=== EXERCISE OBJECTIVE ===
Look below for the line containing "Expand the Replace dropdown arrow" and the line containing "Task: Mark Order"; repeat exactly those two lines and all lines between them, and nothing else.

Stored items

· · · · · · ·

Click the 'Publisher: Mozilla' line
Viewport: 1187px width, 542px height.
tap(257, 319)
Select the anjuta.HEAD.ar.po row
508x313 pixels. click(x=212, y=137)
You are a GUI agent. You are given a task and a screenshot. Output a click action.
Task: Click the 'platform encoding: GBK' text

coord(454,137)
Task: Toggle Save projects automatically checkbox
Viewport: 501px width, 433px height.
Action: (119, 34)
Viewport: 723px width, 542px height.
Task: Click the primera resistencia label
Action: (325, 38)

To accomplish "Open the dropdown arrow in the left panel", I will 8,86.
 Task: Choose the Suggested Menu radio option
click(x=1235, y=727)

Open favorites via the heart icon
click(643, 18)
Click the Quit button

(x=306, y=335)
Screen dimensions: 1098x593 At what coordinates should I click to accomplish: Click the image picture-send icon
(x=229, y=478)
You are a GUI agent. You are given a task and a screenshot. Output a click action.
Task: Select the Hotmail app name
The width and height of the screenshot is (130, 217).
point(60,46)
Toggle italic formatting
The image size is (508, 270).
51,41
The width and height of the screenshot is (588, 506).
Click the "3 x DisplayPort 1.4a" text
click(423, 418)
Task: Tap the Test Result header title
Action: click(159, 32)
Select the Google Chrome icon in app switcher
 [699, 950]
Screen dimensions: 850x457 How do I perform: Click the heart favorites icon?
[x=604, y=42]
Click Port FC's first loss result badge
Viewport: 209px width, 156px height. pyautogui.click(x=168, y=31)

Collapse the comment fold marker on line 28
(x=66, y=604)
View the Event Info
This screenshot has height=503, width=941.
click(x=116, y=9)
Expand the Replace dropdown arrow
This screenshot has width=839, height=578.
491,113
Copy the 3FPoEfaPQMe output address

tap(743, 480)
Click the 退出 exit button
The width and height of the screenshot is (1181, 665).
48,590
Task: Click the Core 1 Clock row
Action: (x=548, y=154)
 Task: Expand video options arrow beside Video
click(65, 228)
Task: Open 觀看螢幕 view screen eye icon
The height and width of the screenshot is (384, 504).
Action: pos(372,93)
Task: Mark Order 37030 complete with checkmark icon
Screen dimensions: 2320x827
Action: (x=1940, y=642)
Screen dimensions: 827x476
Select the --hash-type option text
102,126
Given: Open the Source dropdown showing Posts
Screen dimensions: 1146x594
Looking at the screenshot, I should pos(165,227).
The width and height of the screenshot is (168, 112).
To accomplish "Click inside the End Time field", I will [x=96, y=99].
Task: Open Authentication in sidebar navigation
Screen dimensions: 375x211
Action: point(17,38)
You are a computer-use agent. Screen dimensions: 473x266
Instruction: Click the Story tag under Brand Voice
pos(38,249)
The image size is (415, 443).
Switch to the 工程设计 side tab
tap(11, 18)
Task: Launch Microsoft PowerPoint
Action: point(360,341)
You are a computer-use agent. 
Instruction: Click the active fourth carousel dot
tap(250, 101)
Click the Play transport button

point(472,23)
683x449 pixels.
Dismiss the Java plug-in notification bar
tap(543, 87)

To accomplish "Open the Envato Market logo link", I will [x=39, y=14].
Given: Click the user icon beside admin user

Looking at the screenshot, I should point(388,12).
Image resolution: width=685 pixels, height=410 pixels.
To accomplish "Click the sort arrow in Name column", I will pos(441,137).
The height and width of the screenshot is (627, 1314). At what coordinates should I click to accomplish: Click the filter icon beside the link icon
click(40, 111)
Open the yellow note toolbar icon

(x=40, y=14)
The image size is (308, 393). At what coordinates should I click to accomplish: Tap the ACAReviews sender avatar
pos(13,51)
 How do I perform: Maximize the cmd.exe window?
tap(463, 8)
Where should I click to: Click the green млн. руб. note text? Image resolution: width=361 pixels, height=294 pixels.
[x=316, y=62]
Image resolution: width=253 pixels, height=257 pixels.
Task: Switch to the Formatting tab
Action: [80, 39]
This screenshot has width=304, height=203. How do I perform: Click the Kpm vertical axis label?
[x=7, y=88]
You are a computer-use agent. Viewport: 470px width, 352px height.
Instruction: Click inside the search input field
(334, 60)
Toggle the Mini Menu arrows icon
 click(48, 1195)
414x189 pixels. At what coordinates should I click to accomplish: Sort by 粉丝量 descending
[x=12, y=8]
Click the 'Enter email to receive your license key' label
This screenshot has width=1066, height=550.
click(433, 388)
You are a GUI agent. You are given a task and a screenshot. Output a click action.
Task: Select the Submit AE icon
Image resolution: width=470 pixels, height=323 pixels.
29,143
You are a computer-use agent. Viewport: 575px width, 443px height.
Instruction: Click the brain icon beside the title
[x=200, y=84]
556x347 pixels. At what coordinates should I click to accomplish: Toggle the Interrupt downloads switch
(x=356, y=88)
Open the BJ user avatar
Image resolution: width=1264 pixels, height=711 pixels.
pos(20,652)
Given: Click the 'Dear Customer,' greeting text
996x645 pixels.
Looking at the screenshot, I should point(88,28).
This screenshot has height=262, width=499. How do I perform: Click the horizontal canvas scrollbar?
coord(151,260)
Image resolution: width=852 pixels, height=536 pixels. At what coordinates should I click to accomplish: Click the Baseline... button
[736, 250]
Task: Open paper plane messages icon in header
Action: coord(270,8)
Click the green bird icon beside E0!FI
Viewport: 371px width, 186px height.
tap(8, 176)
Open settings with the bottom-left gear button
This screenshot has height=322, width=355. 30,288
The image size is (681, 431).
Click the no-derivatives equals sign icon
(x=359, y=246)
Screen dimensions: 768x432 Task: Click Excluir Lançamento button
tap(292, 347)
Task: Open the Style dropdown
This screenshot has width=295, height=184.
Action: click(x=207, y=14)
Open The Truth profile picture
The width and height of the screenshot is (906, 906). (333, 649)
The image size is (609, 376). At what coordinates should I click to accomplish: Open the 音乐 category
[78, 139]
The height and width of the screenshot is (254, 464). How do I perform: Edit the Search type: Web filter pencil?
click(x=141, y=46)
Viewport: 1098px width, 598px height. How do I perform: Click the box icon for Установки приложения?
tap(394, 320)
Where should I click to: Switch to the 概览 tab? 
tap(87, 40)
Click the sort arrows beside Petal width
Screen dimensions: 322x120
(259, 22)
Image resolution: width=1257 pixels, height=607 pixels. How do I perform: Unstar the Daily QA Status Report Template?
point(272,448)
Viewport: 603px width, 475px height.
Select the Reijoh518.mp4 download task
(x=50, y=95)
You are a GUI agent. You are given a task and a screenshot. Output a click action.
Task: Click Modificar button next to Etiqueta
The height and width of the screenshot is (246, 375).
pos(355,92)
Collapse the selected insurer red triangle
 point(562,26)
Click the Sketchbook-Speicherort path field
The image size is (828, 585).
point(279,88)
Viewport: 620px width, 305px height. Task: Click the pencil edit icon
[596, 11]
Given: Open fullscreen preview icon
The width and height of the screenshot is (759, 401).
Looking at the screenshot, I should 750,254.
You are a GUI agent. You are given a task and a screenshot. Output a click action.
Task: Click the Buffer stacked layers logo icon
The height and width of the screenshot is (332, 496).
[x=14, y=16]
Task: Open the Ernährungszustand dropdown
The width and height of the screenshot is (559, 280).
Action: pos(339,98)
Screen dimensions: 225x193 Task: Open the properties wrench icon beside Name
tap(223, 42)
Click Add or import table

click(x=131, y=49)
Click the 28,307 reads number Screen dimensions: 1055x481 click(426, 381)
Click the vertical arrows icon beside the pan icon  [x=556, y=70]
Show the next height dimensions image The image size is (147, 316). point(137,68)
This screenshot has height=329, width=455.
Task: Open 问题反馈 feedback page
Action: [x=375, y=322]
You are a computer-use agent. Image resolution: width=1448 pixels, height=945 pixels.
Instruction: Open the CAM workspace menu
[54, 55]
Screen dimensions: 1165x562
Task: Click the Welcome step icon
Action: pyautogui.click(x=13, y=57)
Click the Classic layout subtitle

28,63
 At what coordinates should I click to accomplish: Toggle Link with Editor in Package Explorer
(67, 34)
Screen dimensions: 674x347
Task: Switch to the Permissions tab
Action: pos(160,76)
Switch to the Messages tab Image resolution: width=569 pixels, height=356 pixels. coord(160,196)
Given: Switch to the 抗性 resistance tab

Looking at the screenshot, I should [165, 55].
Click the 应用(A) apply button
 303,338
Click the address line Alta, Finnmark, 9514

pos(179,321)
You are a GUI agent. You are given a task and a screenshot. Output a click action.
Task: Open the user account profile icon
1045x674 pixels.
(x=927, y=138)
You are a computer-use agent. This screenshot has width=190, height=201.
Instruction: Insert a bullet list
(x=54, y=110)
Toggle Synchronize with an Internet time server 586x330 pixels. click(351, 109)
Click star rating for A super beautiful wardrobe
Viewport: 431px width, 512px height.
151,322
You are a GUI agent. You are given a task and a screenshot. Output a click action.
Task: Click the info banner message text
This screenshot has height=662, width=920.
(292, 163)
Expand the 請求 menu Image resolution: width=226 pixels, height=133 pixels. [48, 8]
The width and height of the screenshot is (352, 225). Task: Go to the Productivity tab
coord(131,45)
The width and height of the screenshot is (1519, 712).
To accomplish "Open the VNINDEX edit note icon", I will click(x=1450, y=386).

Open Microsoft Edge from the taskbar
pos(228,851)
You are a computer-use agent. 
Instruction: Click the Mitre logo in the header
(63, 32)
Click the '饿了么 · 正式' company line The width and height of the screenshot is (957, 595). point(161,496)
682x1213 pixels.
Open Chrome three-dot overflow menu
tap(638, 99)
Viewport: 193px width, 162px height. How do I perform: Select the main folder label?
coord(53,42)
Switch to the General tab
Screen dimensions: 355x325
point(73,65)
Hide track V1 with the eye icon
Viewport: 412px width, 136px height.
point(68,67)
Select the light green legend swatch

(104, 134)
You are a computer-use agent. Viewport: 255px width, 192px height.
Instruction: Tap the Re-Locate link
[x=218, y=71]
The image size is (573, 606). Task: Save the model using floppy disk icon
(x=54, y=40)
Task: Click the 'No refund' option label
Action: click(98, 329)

· · · · · · ·

=== EXPECTED ANSWER ===
Expand the Replace dropdown arrow
This screenshot has width=839, height=578.
491,113
Copy the 3FPoEfaPQMe output address

tap(743, 480)
Click the 退出 exit button
The width and height of the screenshot is (1181, 665).
48,590
Task: Click the Core 1 Clock row
Action: (x=548, y=154)
 Task: Expand video options arrow beside Video
click(65, 228)
Task: Open 觀看螢幕 view screen eye icon
The height and width of the screenshot is (384, 504).
Action: pos(372,93)
Task: Mark Order 37030 complete with checkmark icon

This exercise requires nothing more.